PROBLEM TO SOLVE
Can you rewrite the items below with each "Select" changed to "Choose", keeping everything else the same and leaving out the pictures?

+++ TASK INPUT +++

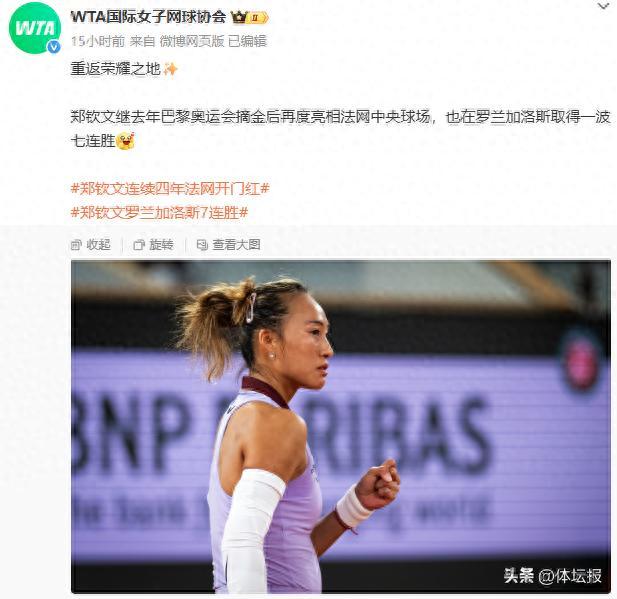Open hashtag 郑钦文罗兰加洛斯7连胜
617x599 pixels.
coord(159,213)
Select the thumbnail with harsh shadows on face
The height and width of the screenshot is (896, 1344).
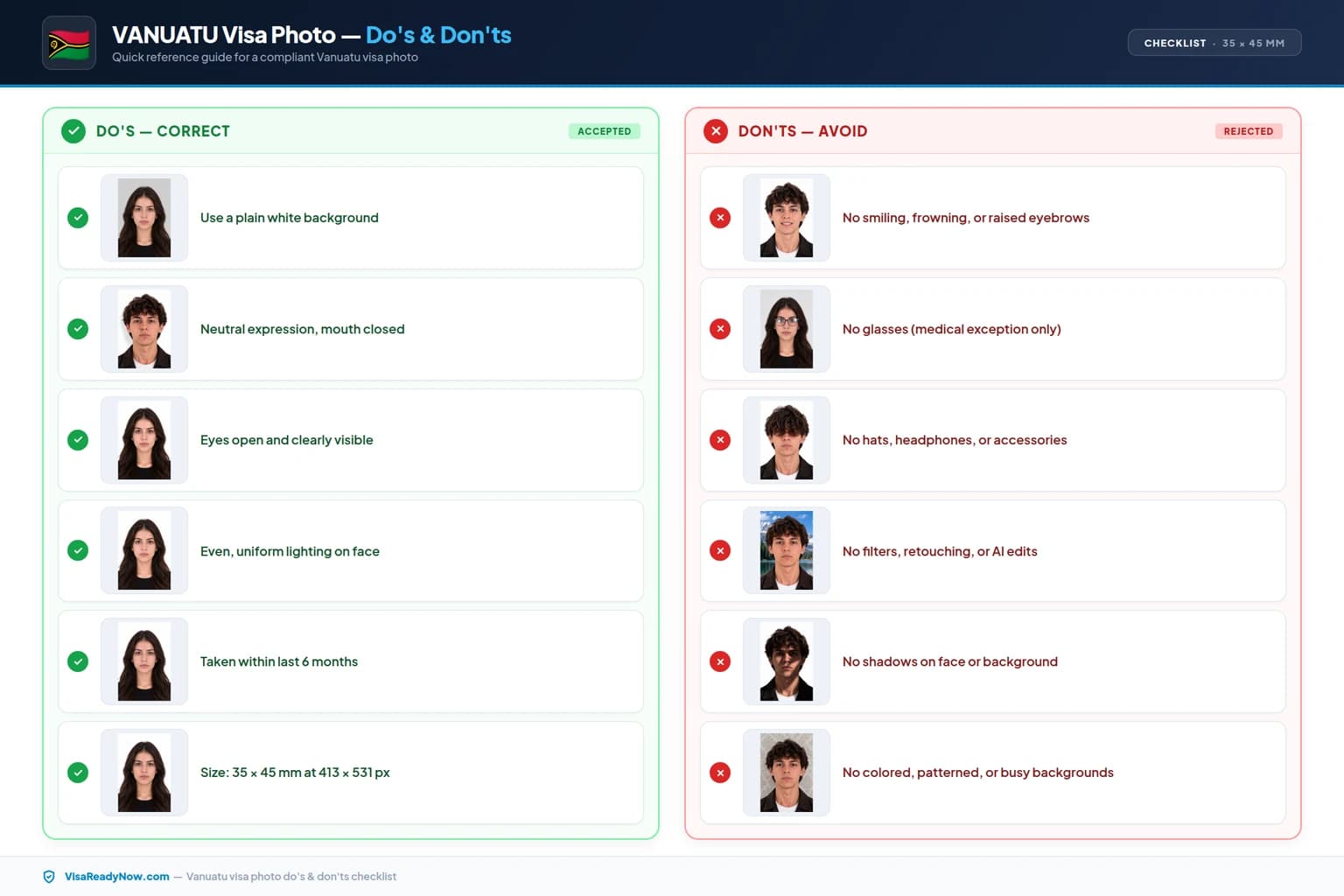[787, 662]
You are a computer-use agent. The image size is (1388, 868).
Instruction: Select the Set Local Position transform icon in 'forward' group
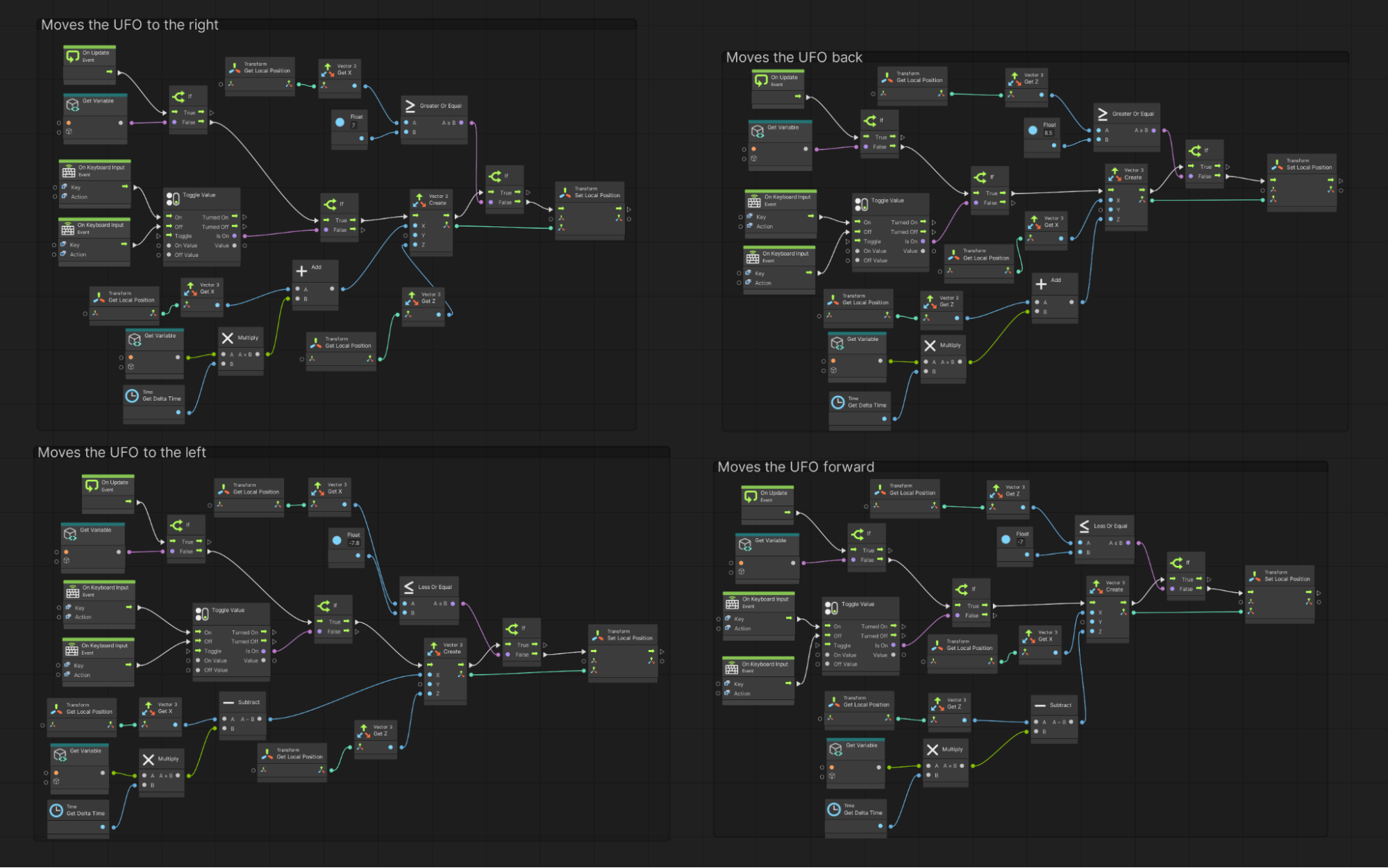(x=1255, y=576)
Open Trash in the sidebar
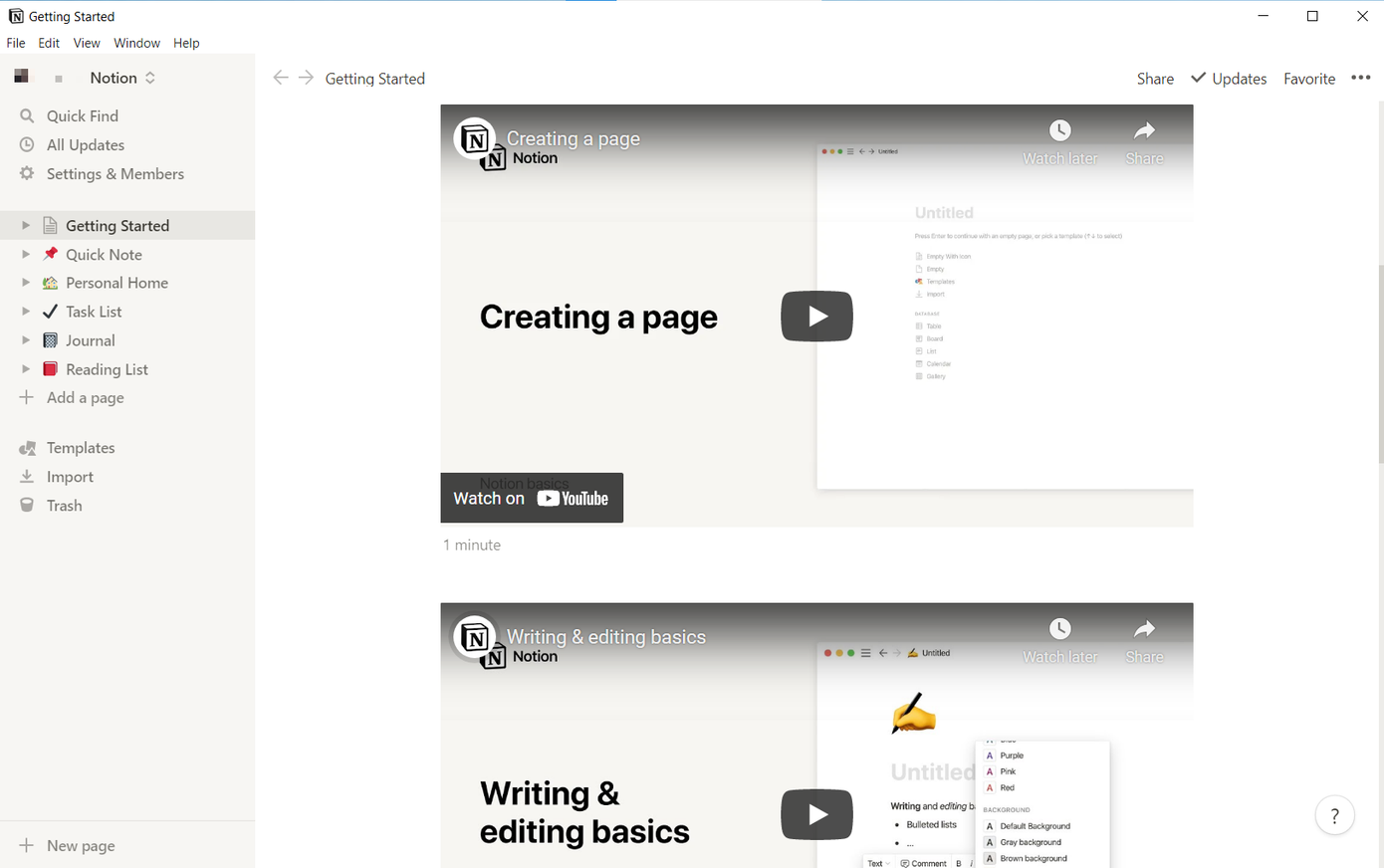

+++

REPLY
Open hashtag 郑钦文罗兰加洛斯7连胜
617x599 pixels.
coord(159,213)
Choose the thumbnail with harsh shadows on face
The height and width of the screenshot is (896, 1344).
[787, 662]
You are a computer-use agent. The image size is (1388, 868).
Instruction: Choose the Set Local Position transform icon in 'forward' group
(x=1255, y=576)
Open Trash in the sidebar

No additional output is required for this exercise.